Die Alben arbeiten mit vorläufigen Kadern

Was die deutschen Drucker freut, ärgert manchmal doch die Sammler. Kleiner Haken beim Bildersortieren: Das vorläufige EM-Aufgebot, das Bundestrainer Joachim Löw am Dienstag bekannt gegeben hat, deckt sich nicht komplett mit den Namen im Rewe-Sammelalbum. Ein Umstand, der, wie vor jedem großen Turnier, angesichts von Verletzungen und Überraschungsnominierungen nicht zu vermeiden ist. Julian Weigl, Julian Brandt, Joshua Kimmich, drei junge Spieler ohne Länderspielerfahrung könnten für Deutschland bei der EM spielen. Sie stehen im provisorischen Kader von Löw, nicht aber im Sammel-Album. Die Festlegung der abgebildeten Spieler müsse rund ein halbes Jahr vor Aktionsbeginn geschehen, erklärt ein Rewe-Sprecher.

Dennoch, es wird weiter geklebt, geheftet, getauscht, was das Sammelalbum hält. Offenbar ein menschlicher Urtrieb. Bereits zu Zeiten der Weimarer Republik legten verschiedene Hersteller von Zigaretten und Lebensmitteln ihren Produkten gratis Sammelbildchen bei. Als 1963 die Bundesliga in Deutschland startete, gab es in Deutschland deutlich mehr Hersteller von Fußballbildern. Heute haben hierzulande Ferrero und Rewe und international eben Panini das Zepter übernommen.

Deine Aufgabe: Gib aus dem Text über Fußball-Sammelalben den Abschnitt wortgetreu aus, der bei „Die Alben arbeiten“ anfängt und bei „erklärt ein Rewe-Sprecher.“ aufhört.

Einträge im Datensatz:
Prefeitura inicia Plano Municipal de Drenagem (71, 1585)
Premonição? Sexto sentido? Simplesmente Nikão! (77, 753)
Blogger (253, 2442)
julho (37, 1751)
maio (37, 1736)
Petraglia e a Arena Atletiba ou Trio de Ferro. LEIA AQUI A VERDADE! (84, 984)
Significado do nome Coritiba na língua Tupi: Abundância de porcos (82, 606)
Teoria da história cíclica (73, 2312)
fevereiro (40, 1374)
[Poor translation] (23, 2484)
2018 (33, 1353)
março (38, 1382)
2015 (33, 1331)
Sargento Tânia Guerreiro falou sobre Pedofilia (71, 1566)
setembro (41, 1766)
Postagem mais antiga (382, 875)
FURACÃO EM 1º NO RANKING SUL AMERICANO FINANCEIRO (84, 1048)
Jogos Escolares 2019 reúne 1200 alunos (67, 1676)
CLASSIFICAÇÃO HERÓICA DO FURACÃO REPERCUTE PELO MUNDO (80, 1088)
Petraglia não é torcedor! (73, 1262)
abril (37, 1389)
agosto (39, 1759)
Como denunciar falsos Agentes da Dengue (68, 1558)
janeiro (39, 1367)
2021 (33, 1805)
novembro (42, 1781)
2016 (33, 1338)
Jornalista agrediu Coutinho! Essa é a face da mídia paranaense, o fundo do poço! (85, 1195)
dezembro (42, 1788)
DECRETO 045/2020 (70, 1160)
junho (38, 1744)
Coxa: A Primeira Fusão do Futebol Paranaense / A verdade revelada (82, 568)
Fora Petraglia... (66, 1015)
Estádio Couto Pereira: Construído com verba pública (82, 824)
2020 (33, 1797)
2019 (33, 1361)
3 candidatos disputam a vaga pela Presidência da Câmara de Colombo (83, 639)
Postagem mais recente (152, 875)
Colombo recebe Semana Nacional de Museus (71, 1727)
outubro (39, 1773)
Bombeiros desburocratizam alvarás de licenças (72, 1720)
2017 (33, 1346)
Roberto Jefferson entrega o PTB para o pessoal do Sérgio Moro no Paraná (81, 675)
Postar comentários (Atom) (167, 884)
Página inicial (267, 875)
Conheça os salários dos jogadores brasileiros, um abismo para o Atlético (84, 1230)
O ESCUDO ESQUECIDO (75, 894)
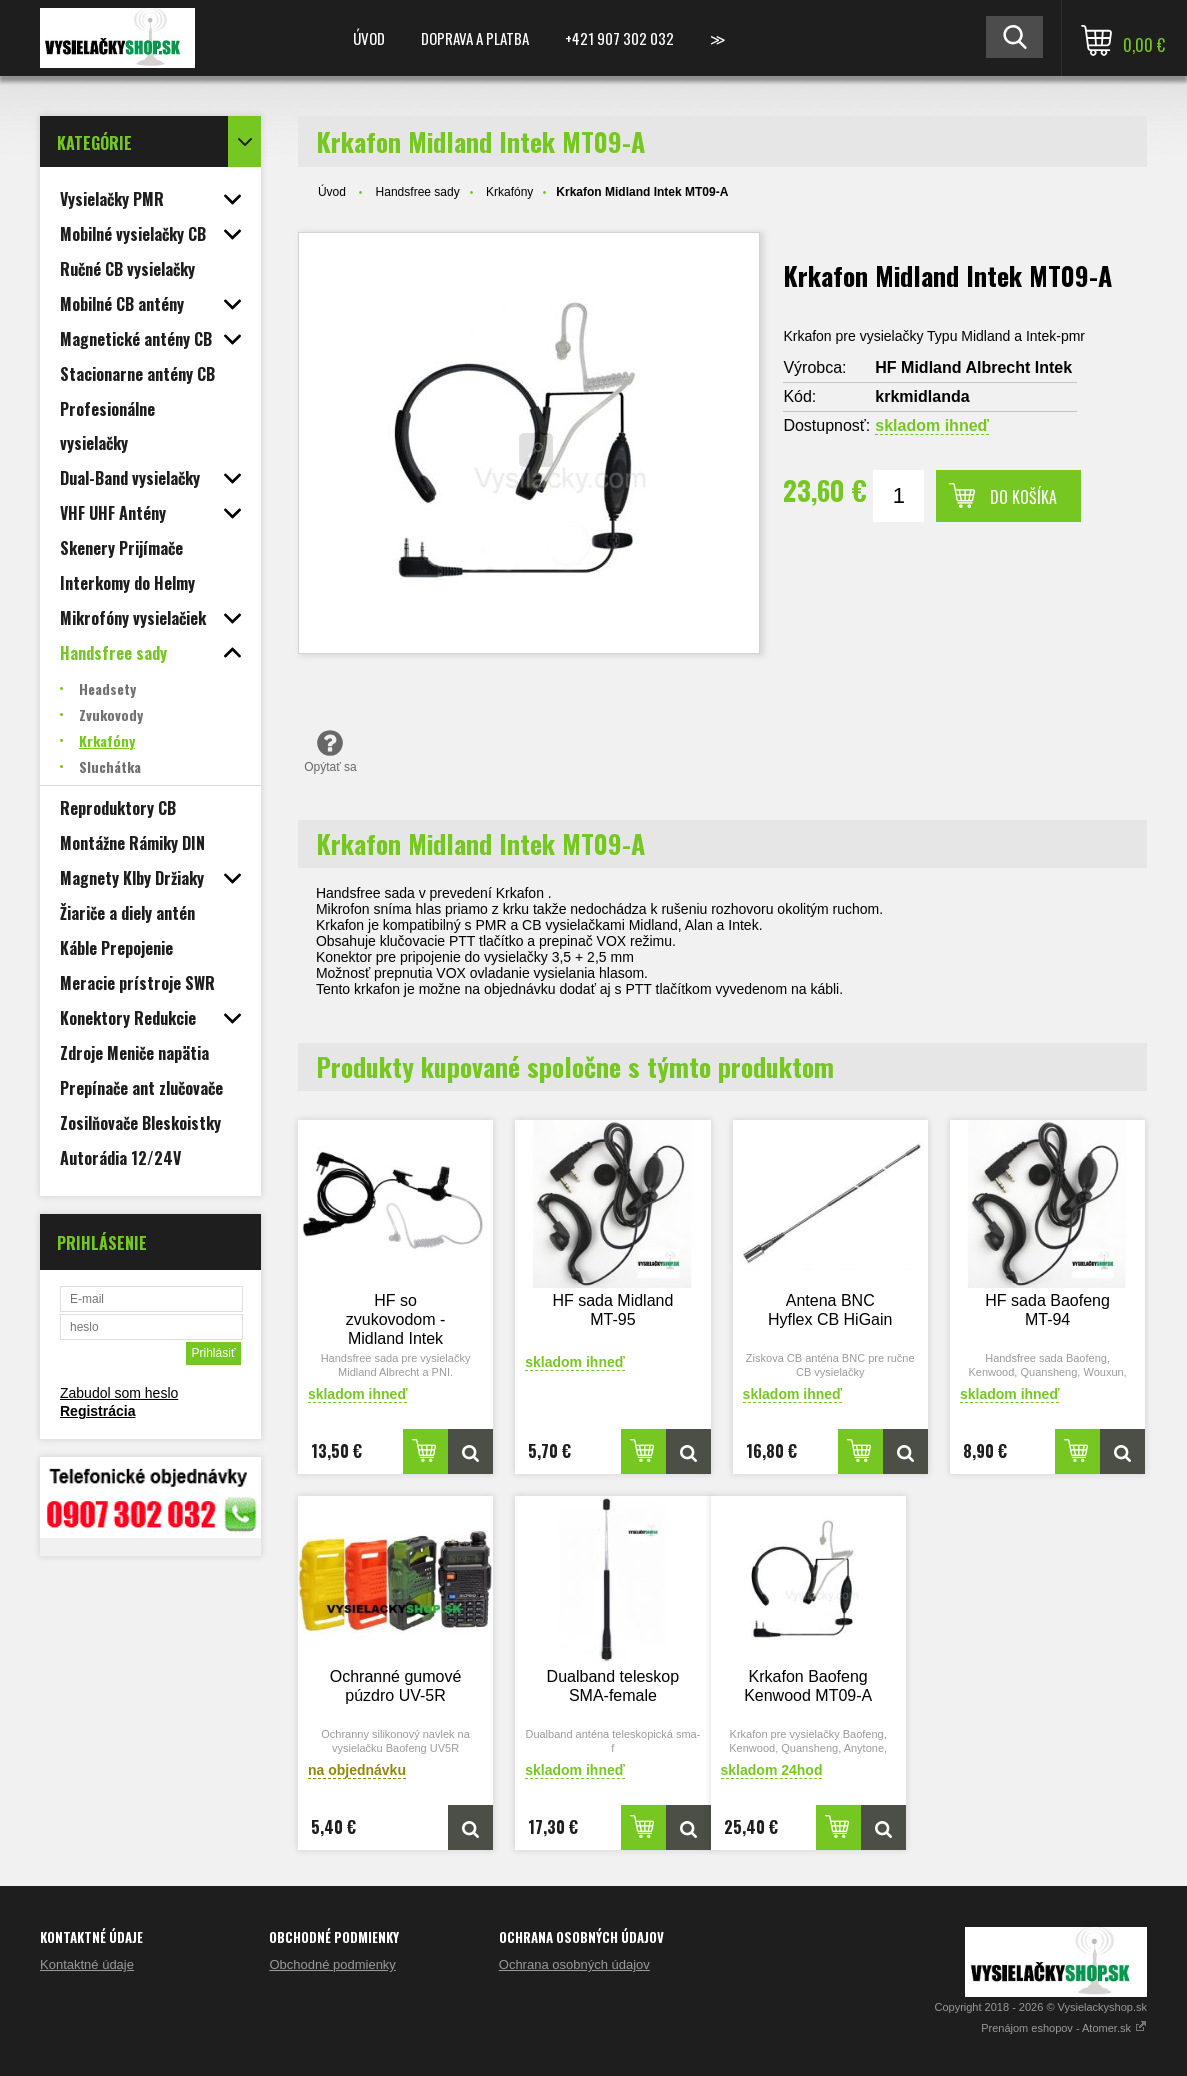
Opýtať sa (330, 751)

Richtiges Ergebnis:
Die Alben arbeiten mit vorläufigen Kadern

Was die deutschen Drucker freut, ärgert manchmal doch die Sammler. Kleiner Haken beim Bildersortieren: Das vorläufige EM-Aufgebot, das Bundestrainer Joachim Löw am Dienstag bekannt gegeben hat, deckt sich nicht komplett mit den Namen im Rewe-Sammelalbum. Ein Umstand, der, wie vor jedem großen Turnier, angesichts von Verletzungen und Überraschungsnominierungen nicht zu vermeiden ist. Julian Weigl, Julian Brandt, Joshua Kimmich, drei junge Spieler ohne Länderspielerfahrung könnten für Deutschland bei der EM spielen. Sie stehen im provisorischen Kader von Löw, nicht aber im Sammel-Album. Die Festlegung der abgebildeten Spieler müsse rund ein halbes Jahr vor Aktionsbeginn geschehen, erklärt ein Rewe-Sprecher.